The routine inclusion of systemic therapy into initial treatment in the management of stage III disease has undoubtedly contributed to an improvement in median survival. The inclusion of concurrent chemoradiation therapy into the management of patients with stage III disease has resulted in an increase in acute toxicity. As the toxicity of initial treatment increases, patient selection for these aggressive treatment regimens narrows. The resulting "Will Rogers effect" has also contributed to the observed improvement in median survival seen in recent cooperative group trials.
Clearly, in regionally advanced NSCLC, we have improved the median survival and decreased radiation toxicity with sophisticated treatment planning. Whether this supports the theoretical benefits of dose escalation, however, remains unclear.
Radioablation in Stage I NSCLC
The management of potentially operable lung cancer with external-beam radiation therapy represents an interesting chapter in the evolution of radiation oncology. Scientific developments related to equipment hardware, imaging, and treatment delivery software have contributed substantially to our ability to deliver finely directed radiation. Peripheral lung lesions represent a unique technical challenge that potentially lends itself to the adaptation of this new technology. Small peripheral lung lesions represent a moving target surrounded by relatively easily damaged tissue. Patients with smoking-induced cancer are functionally challenged at diagnosis and can suffer substantially from radiation injury.
As outlined in the review, the incorporation of these technologic advances in the management of lung cancer has resulted in clinical research into frequently administered, finely focused radiation therapy delivered to peripheral lesions. The biologic doses of radiation in most series are more correctly termed "radioablation," representing doses that far exceed what is normally delivered with standard technology. Although theoretically attractive and preliminarily encouraging, one must be aware that no level 1 evidence suggests that dose escalation is either required or represents an improvement over surgical techniques.

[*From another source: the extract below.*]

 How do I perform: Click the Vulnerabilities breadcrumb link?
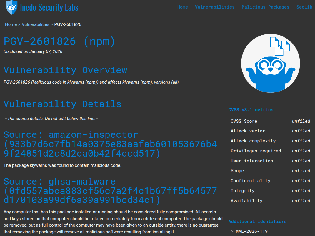pyautogui.click(x=36, y=24)
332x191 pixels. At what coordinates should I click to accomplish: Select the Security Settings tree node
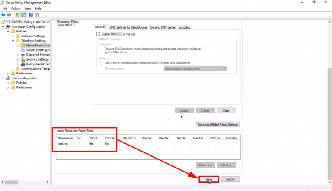pyautogui.click(x=37, y=59)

When considering such technology to treat small peripheral lesions, one should be aware of a previously published phase III Lung Cancer Study Group trial that randomized patients to segmental resection vs anatomic lobectomy for limited-stage NSCLC. The trial concluded that anatomic lobectomy improved disease-free survival. While this technologic approach is developing, computed tomography screening is being investigated in high-risk populations. Would radioablation represent an attractive lung-sparing strategy for patients with lung cancer detected through such screening technologies, which are designed to detect malignancies at an early, more effectively treated stage?

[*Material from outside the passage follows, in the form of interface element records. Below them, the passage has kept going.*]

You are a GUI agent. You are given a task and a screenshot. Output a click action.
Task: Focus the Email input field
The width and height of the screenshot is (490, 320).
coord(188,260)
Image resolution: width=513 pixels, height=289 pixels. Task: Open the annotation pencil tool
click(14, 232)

In summary, the authors have presented an excellent discussion of the role of external-beam radiation therapy in the management of bronchogenic carcinoma. However, the reader should be aware that much of our data come from the management of stage III disease, and this may or may not be applicable to earlier-stage disease. New technology that allows finely focused high-dose irradiation to peripheral nodules is exciting and deserves the support of the clinical research community.
-William T. Sause, MD
The author has no significant financial interest or other relationship with the manufacturers of any products or providers of any service mentioned in this article.